DATASET:
____________
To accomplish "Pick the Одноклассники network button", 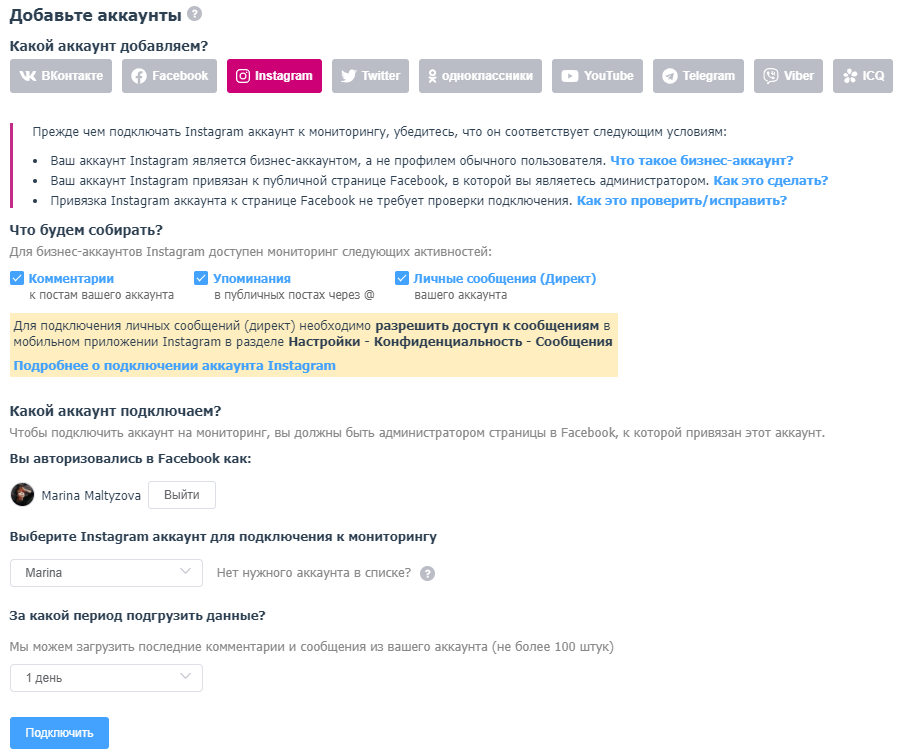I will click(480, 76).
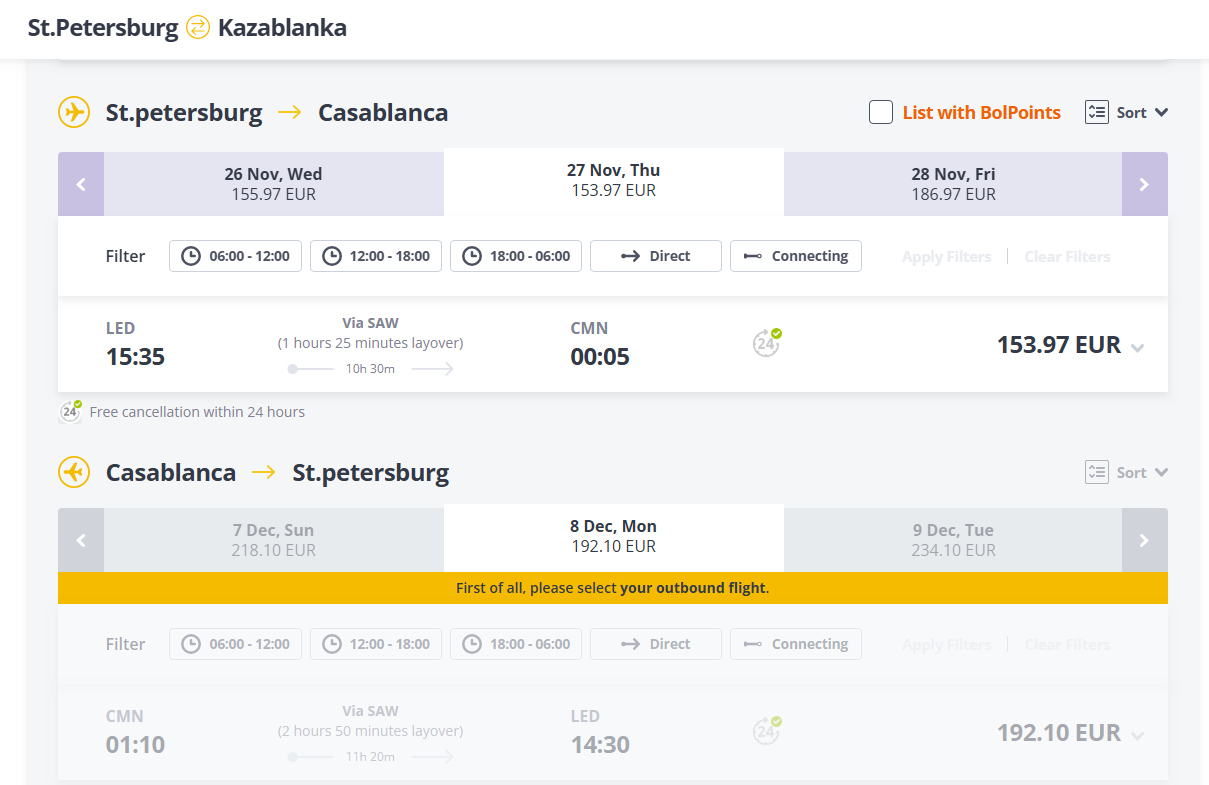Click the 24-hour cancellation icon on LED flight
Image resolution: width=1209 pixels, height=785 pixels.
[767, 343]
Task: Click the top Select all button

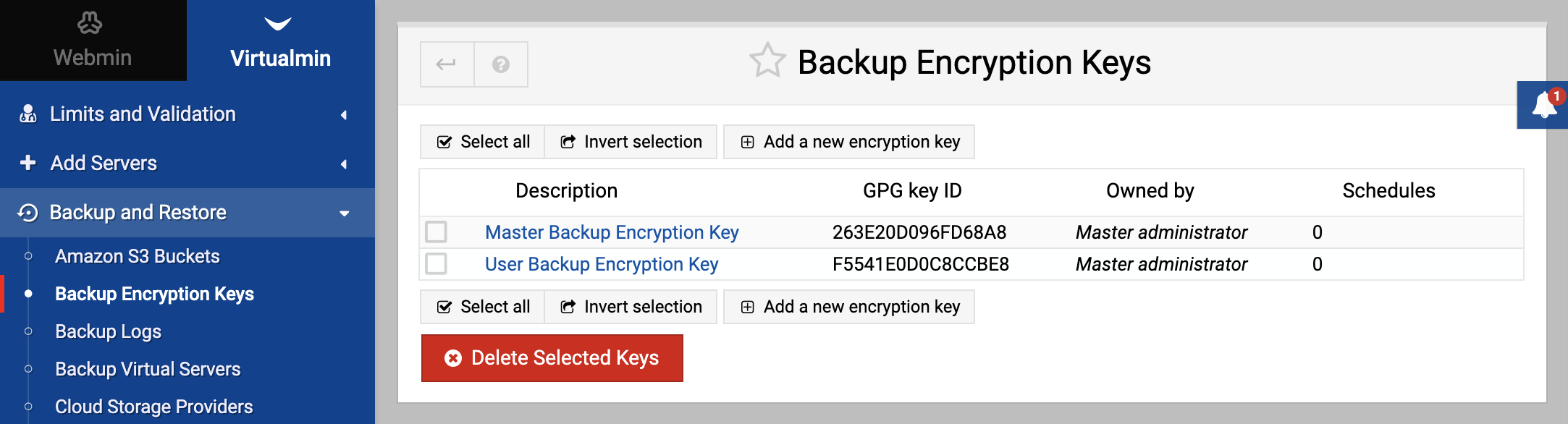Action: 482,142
____________
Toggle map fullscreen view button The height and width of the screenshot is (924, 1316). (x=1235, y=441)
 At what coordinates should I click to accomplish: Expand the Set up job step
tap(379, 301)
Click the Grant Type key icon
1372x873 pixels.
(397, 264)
____________
INSTRUCTION: Pull out each row above that contains the word "height", and copy those rows.

EXERCISE SOLUTION:
Image resolution: width=1209 pixels, height=785 pixels.
Toggle map fullscreen view button The height and width of the screenshot is (924, 1316). (x=1235, y=441)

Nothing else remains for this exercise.